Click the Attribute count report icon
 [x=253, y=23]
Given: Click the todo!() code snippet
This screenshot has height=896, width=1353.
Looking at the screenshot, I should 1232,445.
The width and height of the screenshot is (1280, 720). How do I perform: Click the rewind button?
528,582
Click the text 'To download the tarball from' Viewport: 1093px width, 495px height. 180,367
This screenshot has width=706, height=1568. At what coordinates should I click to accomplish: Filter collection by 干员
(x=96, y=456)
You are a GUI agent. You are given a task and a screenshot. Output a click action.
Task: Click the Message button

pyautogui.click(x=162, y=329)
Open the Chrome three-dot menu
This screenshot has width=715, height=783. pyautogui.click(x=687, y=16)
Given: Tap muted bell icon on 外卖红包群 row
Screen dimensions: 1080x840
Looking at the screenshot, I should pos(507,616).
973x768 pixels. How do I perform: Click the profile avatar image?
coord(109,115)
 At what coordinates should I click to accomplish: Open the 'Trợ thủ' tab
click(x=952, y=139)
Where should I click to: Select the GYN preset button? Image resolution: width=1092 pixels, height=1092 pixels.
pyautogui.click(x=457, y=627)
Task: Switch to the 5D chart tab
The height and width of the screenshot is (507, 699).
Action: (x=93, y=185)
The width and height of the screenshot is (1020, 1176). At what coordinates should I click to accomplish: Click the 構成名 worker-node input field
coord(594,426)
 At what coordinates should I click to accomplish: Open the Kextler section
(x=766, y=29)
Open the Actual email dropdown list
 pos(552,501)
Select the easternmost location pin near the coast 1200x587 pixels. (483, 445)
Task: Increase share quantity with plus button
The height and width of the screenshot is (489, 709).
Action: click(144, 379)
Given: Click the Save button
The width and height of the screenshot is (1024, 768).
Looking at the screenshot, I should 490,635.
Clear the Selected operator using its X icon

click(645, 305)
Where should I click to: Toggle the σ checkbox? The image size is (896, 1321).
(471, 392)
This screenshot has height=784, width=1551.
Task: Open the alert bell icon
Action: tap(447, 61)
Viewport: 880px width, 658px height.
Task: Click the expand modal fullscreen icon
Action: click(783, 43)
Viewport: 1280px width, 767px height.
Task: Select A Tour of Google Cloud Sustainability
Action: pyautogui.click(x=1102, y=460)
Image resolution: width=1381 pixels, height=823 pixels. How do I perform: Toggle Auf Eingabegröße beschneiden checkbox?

--- --- ---

» **Exercise**
Output the listing above word for word, from the opening line through the line that contains "Given: Click the Save button", and leave out everything after it.

» **Task result**
Click the Attribute count report icon
 [x=253, y=23]
Given: Click the todo!() code snippet
This screenshot has height=896, width=1353.
Looking at the screenshot, I should 1232,445.
The width and height of the screenshot is (1280, 720). How do I perform: Click the rewind button?
528,582
Click the text 'To download the tarball from' Viewport: 1093px width, 495px height. 180,367
This screenshot has width=706, height=1568. At what coordinates should I click to accomplish: Filter collection by 干员
(x=96, y=456)
You are a GUI agent. You are given a task and a screenshot. Output a click action.
Task: Click the Message button

pyautogui.click(x=162, y=329)
Open the Chrome three-dot menu
This screenshot has width=715, height=783. pyautogui.click(x=687, y=16)
Given: Tap muted bell icon on 外卖红包群 row
Screen dimensions: 1080x840
Looking at the screenshot, I should pos(507,616).
973x768 pixels. How do I perform: Click the profile avatar image?
coord(109,115)
 At what coordinates should I click to accomplish: Open the 'Trợ thủ' tab
click(x=952, y=139)
Where should I click to: Select the GYN preset button? Image resolution: width=1092 pixels, height=1092 pixels.
pyautogui.click(x=457, y=627)
Task: Switch to the 5D chart tab
The height and width of the screenshot is (507, 699).
Action: (x=93, y=185)
The width and height of the screenshot is (1020, 1176). At what coordinates should I click to accomplish: Click the 構成名 worker-node input field
coord(594,426)
 At what coordinates should I click to accomplish: Open the Kextler section
(x=766, y=29)
Open the Actual email dropdown list
 pos(552,501)
Select the easternmost location pin near the coast 1200x587 pixels. (483, 445)
Task: Increase share quantity with plus button
The height and width of the screenshot is (489, 709).
Action: click(144, 379)
Given: Click the Save button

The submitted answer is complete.